Slow German

Die Olympischen Spiele und Deutschland – SG 310


Listen Later

Wie Du weißt, lebe ich in München. Und vor einer Woche durften die Menschen in München abstimmen. Die Frage war: Soll München sich für die Olympischen Sommerspiele bewerben? Ich persönlich war dagegen, aber die Mehrheit der Münchner stimmte dafür. Also bewirbt sich die bayerische Landeshauptstadt um dieses Spektakel. Mal sehen, ob es klappt. Mich hat es jedenfalls auf die Idee gebracht, eine Slow German-Episode über die Olympischen Spiele zu machen.

Die Olympischen Spiele sind eines der größten Sportereignisse der Welt. Alle vier Jahre treffen sich Sportlerinnen und Sportler aus fast allen Ländern, um gemeinsam zu zeigen, was sie können. Es soll dabei nicht nur um Medaillen gehen, sondern auch um Fairness, Respekt und Völkerverständigung. Das war schon die Idee der alten Griechen, die vor über 2700 Jahren die ersten Olympischen Spiele in Olympia veranstalteten. Vielleicht hast Du auch die Eröffnung der Olympischen Spiele in Paris gesehen? Wie die Boote mit den Sportlerinnen und Sportlern über die Seine fuhren? Das war ein fantastisches Spektakel, oder?

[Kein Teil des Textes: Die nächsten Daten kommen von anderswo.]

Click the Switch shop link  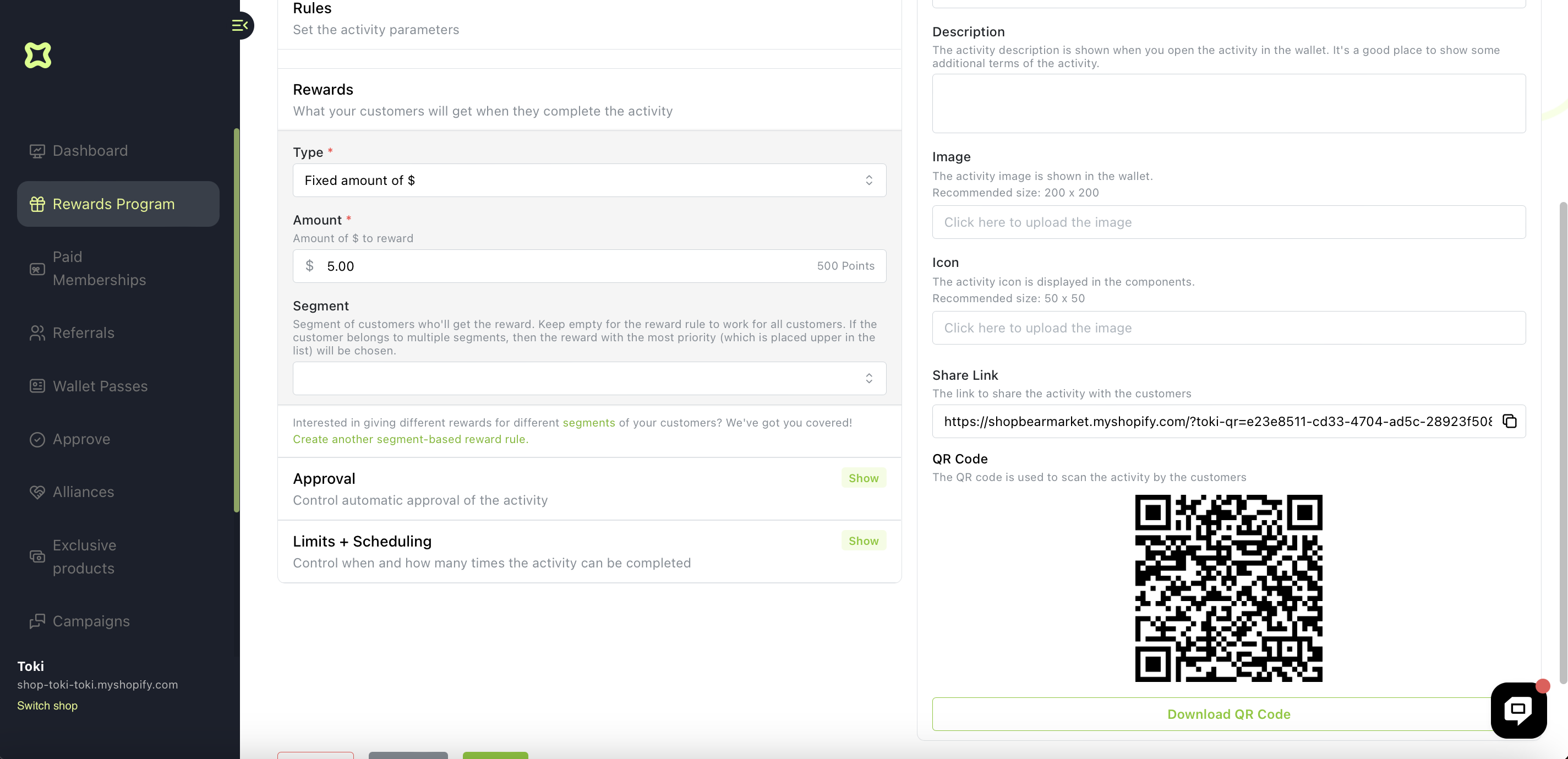(x=47, y=706)
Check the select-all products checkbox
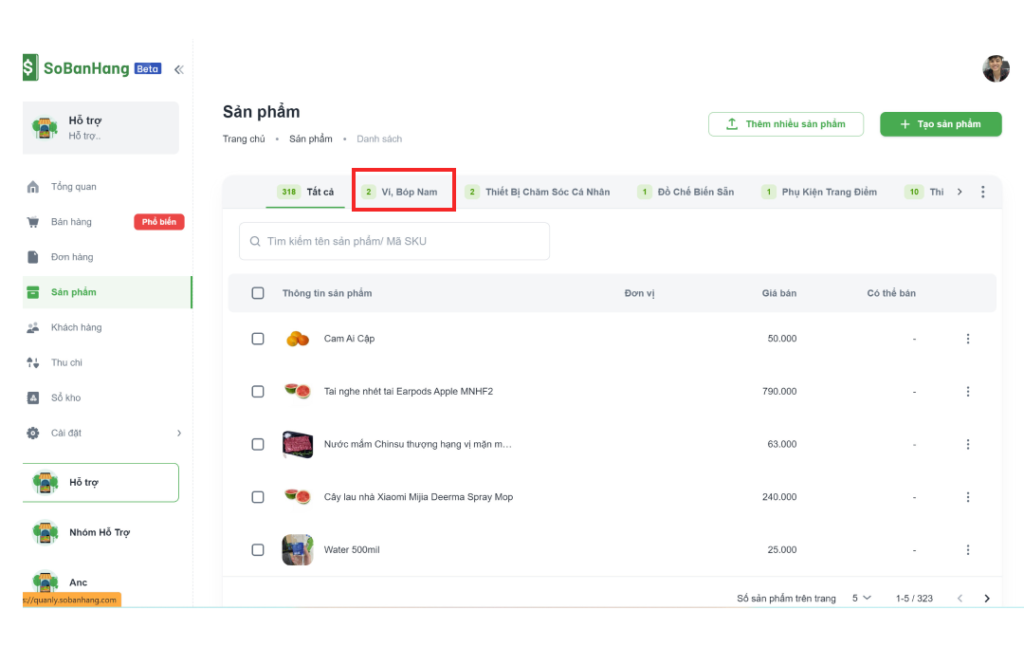Screen dimensions: 1024x647 (x=258, y=293)
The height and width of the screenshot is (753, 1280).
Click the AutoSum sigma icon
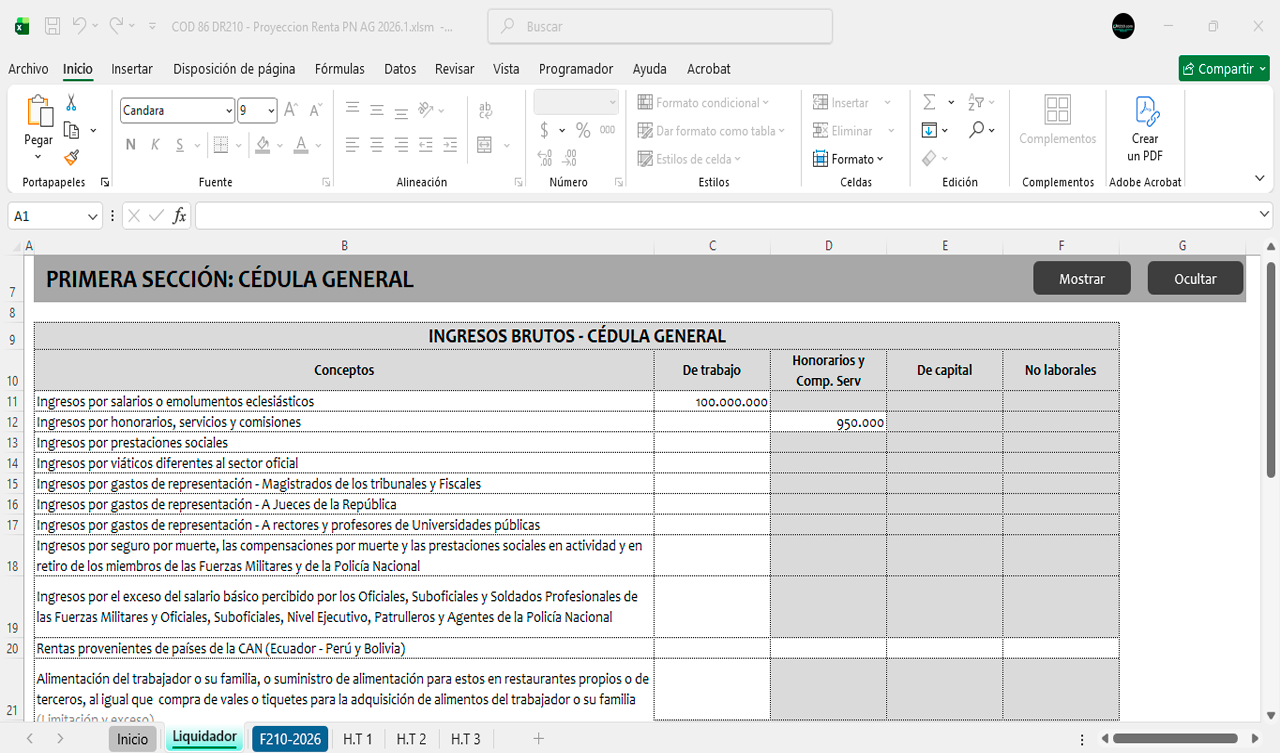click(x=929, y=103)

Aber hier bei Slow German geht es natürlich vor allem um Deutschland. Deutschland hat eine lange Geschichte mit den Olympischen Spielen. Schon 1896, bei den ersten Spielen der Neuzeit in Athen, nahmen deutsche Athleten teil. 1936 fanden die Spiele in Berlin statt. Diese Spiele sind heute besonders bekannt, weil sie von der nationalsozialistischen Regierung für Propaganda genutzt wurden. Trotzdem gab es dort auch sportliche Höhepunkte, wie zum Beispiel den Sieg des afroamerikanischen Läufers Jesse Owens.

Doch die wohl bekanntesten Olympischen Spiele in Deutschland sind die von 1972 in München. Sie sollten ganz anders sein als die von 1936. Die Bundesrepublik Deutschland wollte der Welt ein neues, modernes, friedliches Land zeigen. Ein Land, das nach dem Krieg wieder aufgebaut war, freundlich und offen. Deshalb war das Motto dieser Spiele: „Heitere Spiele“.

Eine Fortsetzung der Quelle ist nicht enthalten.